• **Set task**
Arrange the lines of the items below as a numbered list, skipping any blank lines. Leave the pictures out.

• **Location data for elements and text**
## start

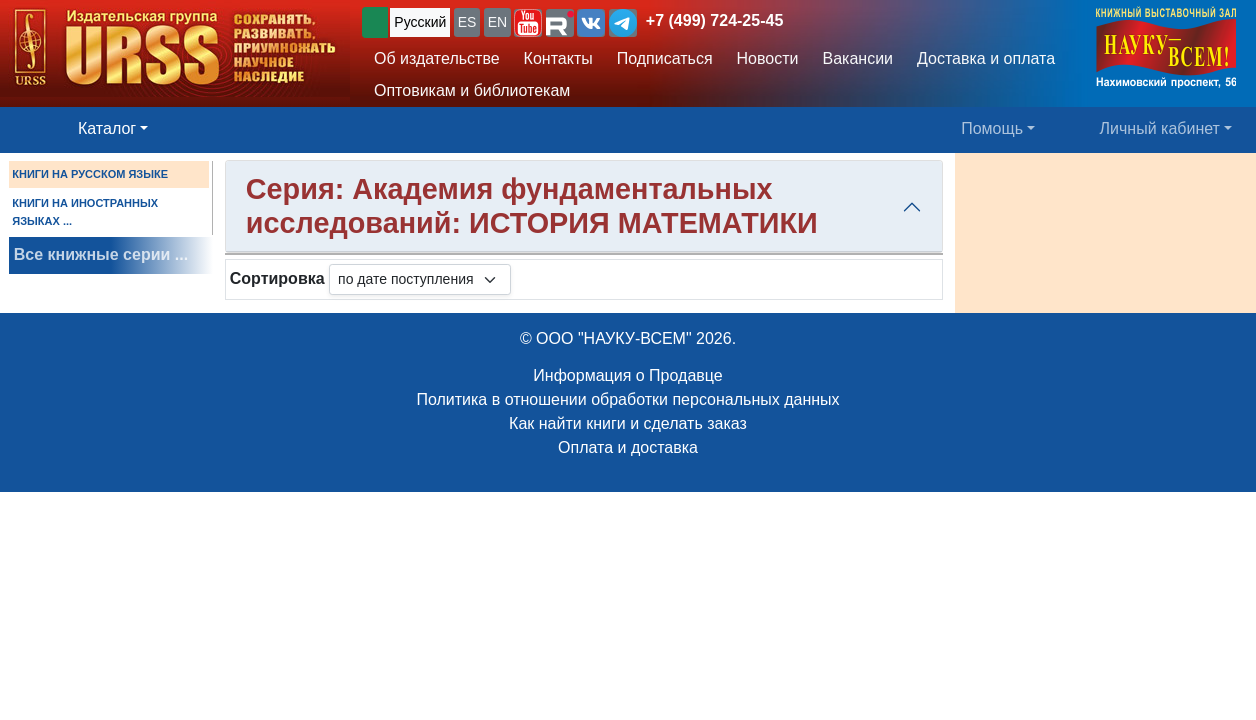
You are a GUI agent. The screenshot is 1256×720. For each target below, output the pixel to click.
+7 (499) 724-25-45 (714, 20)
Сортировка (277, 278)
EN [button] (497, 22)
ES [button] (467, 22)
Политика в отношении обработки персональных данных (627, 399)
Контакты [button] (558, 58)
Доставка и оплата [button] (986, 58)
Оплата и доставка (628, 447)
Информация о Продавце (627, 375)
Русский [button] (420, 22)
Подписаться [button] (665, 58)
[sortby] (420, 279)
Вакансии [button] (858, 58)
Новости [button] (768, 58)
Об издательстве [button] (437, 58)
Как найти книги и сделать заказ (628, 423)
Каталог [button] (107, 128)
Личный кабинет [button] (1160, 128)
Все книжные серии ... (101, 254)
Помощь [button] (992, 128)
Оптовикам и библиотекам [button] (472, 90)
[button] (528, 23)
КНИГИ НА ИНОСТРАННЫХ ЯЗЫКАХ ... (85, 212)
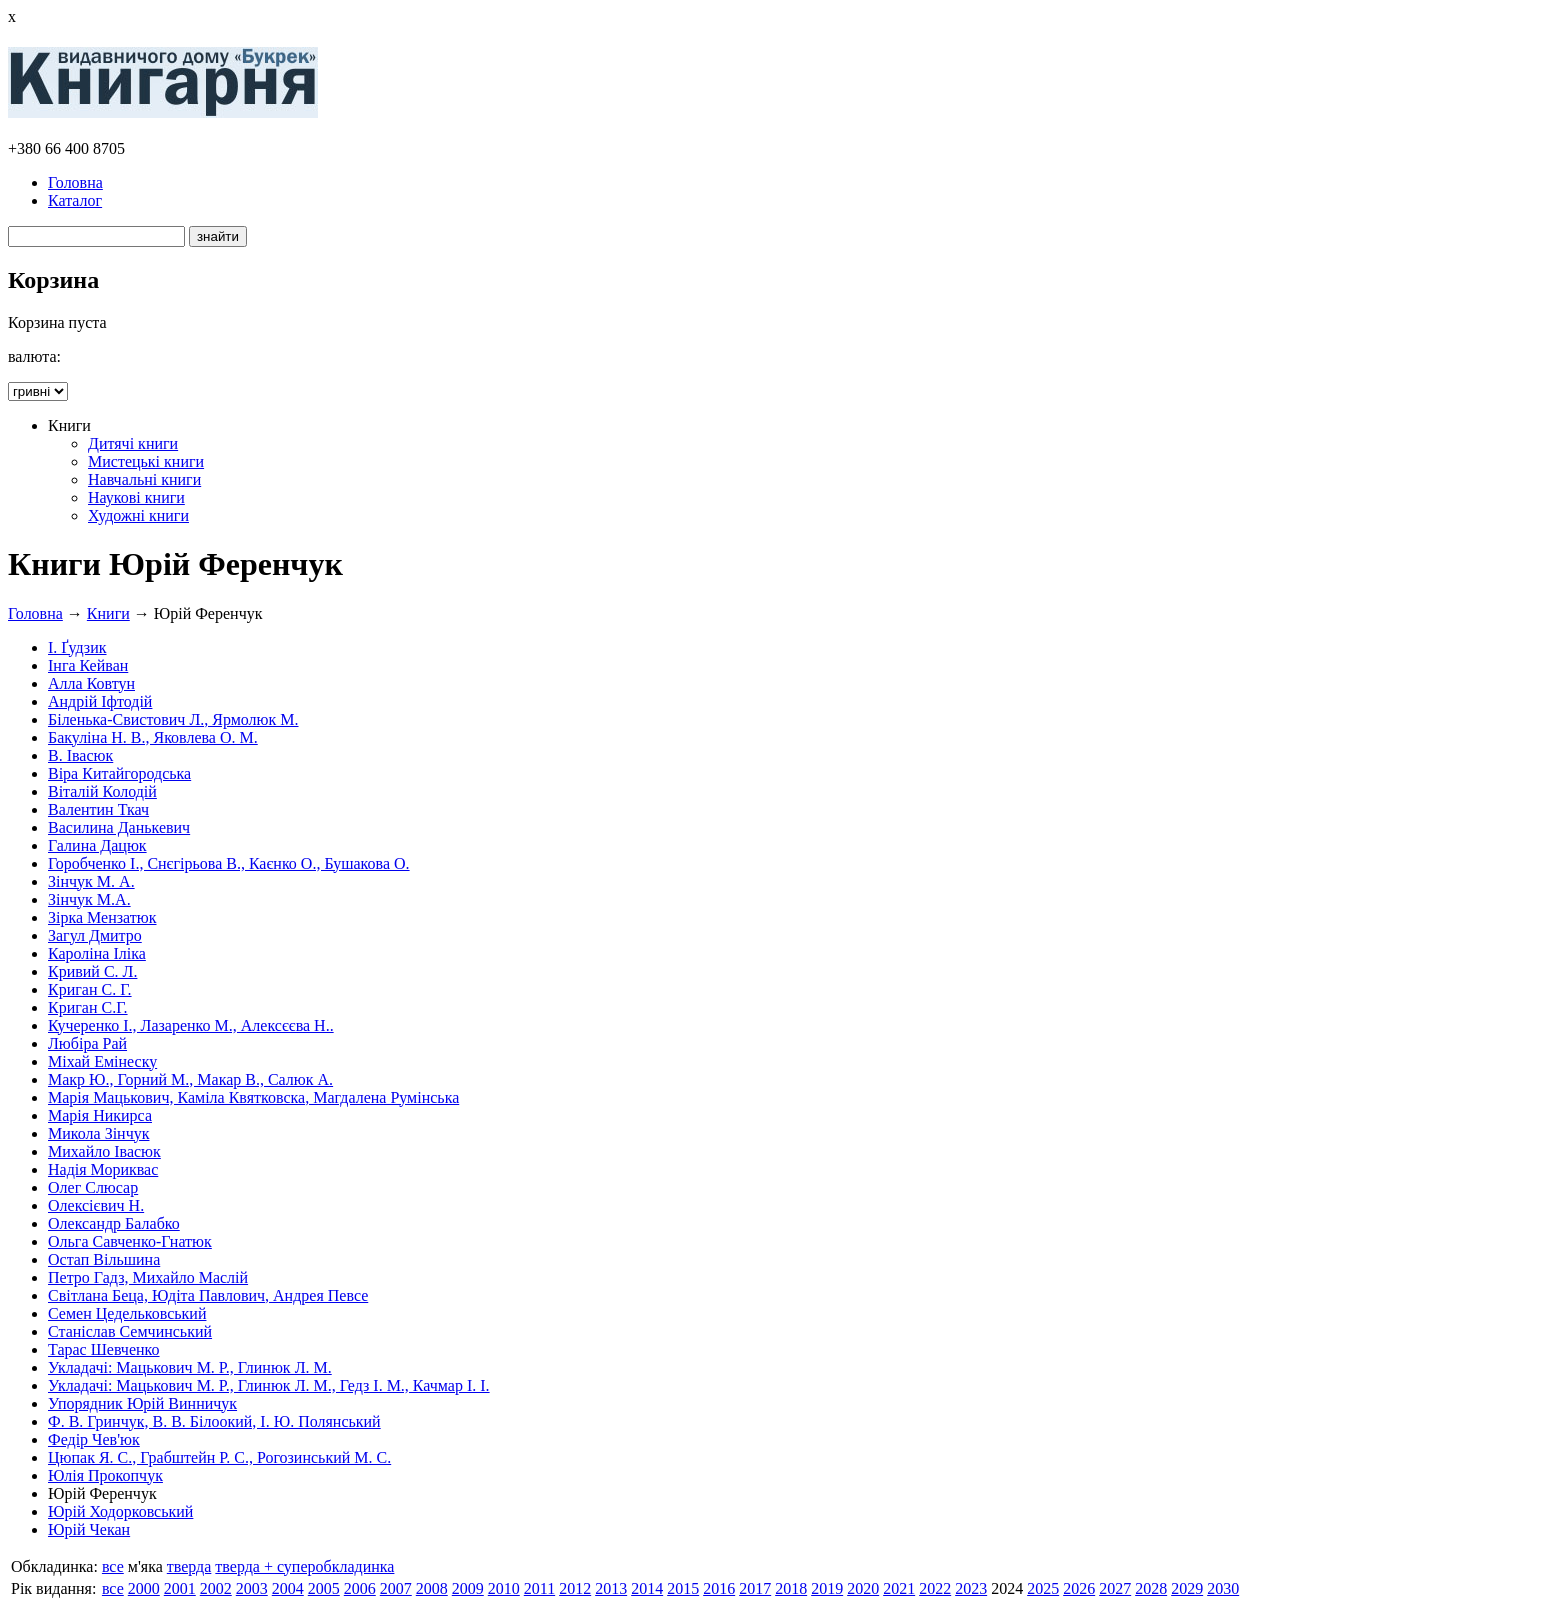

## end

• **Output for this task**
1. You are a GUI agent. The screenshot is 1256×720. For each target below, output the pixel to click.
2. +7 (499) 724-25-45 (714, 20)
3. Сортировка (277, 278)
4. EN [button] (497, 22)
5. ES [button] (467, 22)
6. Политика в отношении обработки персональных данных (627, 399)
7. Контакты [button] (558, 58)
8. Доставка и оплата [button] (986, 58)
9. Оплата и доставка (628, 447)
10. Информация о Продавце (627, 375)
11. Русский [button] (420, 22)
12. Подписаться [button] (665, 58)
13. [sortby] (420, 279)
14. Вакансии [button] (858, 58)
15. Новости [button] (768, 58)
16. Об издательстве [button] (437, 58)
17. Как найти книги и сделать заказ (628, 423)
18. Каталог [button] (107, 128)
19. Личный кабинет [button] (1160, 128)
20. Все книжные серии ... (101, 254)
21. Помощь [button] (992, 128)
22. Оптовикам и библиотекам [button] (472, 90)
23. [button] (528, 23)
24. КНИГИ НА ИНОСТРАННЫХ ЯЗЫКАХ ... (85, 212)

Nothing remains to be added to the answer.